*** Data extract Section Begins ***
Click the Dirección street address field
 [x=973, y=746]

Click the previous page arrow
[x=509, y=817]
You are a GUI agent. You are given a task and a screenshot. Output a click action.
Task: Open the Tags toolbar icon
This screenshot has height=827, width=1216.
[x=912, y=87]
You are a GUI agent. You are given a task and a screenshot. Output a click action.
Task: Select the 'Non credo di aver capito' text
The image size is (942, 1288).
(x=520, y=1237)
*** Data extract Section Ends ***
*** Data extract Section Begins ***
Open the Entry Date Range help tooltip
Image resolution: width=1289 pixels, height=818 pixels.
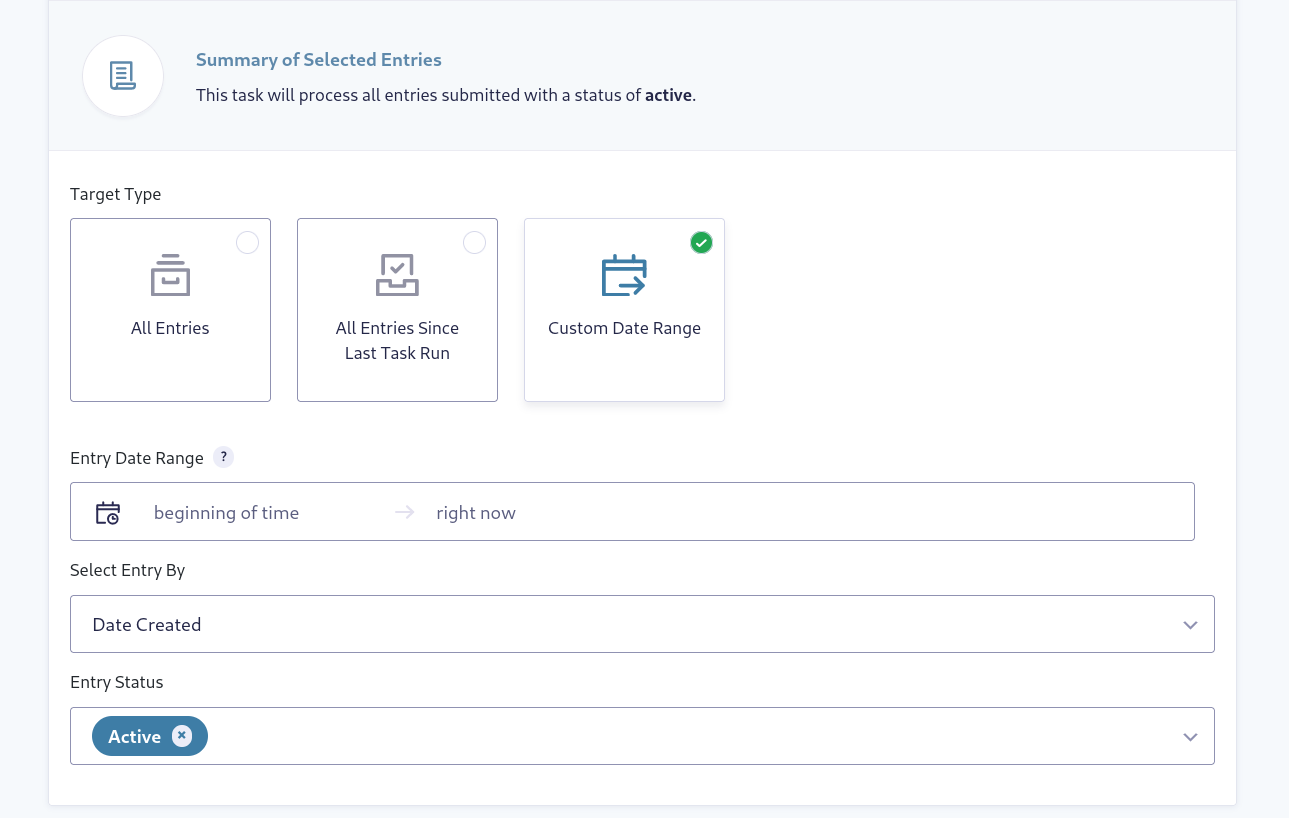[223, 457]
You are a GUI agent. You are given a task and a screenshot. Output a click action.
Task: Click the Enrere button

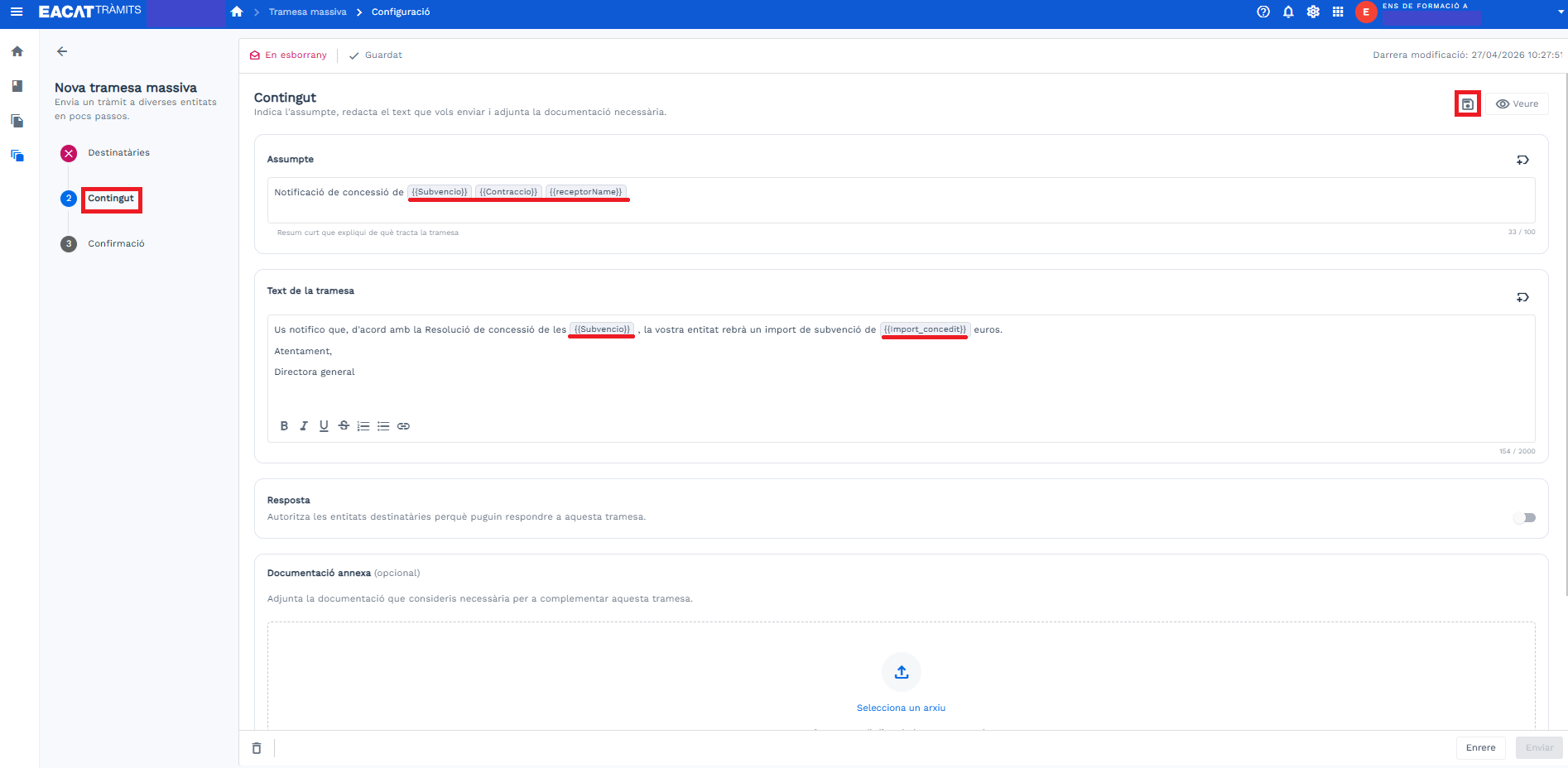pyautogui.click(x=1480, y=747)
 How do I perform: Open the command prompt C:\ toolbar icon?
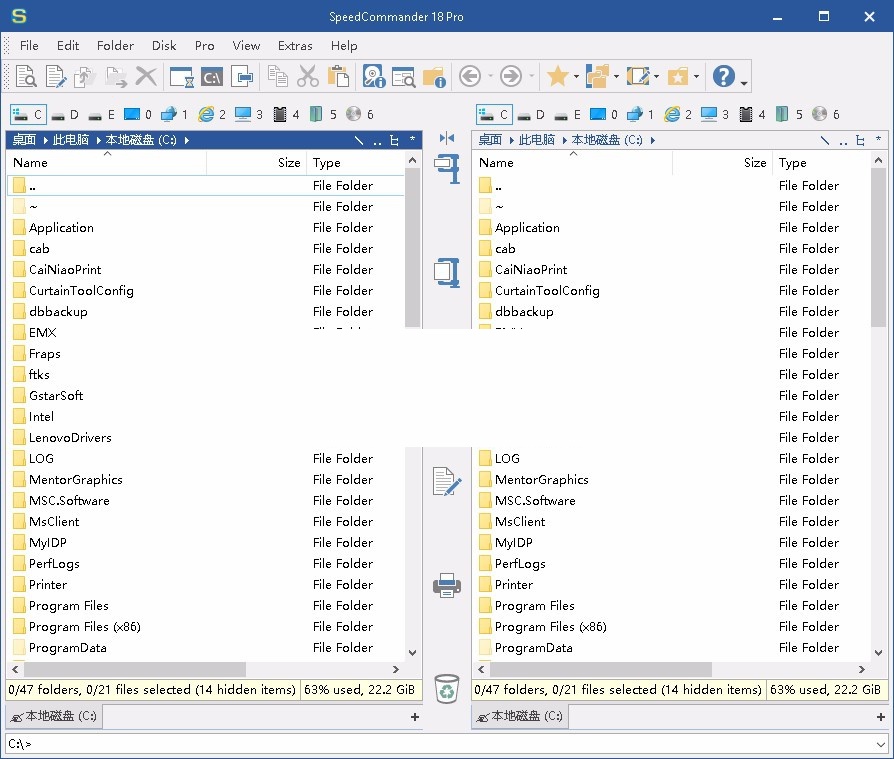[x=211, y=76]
*** Data extract Section Ends ***
What you have to do
In the entries above, find the line holding "Click the Dirección street address field" and the line holding "Task: Select the", then retype exactly those two lines and every line between them, and nothing else.

Your solution
Click the Dirección street address field
 [x=973, y=746]

Click the previous page arrow
[x=509, y=817]
You are a GUI agent. You are given a task and a screenshot. Output a click action.
Task: Open the Tags toolbar icon
This screenshot has height=827, width=1216.
[x=912, y=87]
You are a GUI agent. You are given a task and a screenshot. Output a click action.
Task: Select the 'Non credo di aver capito' text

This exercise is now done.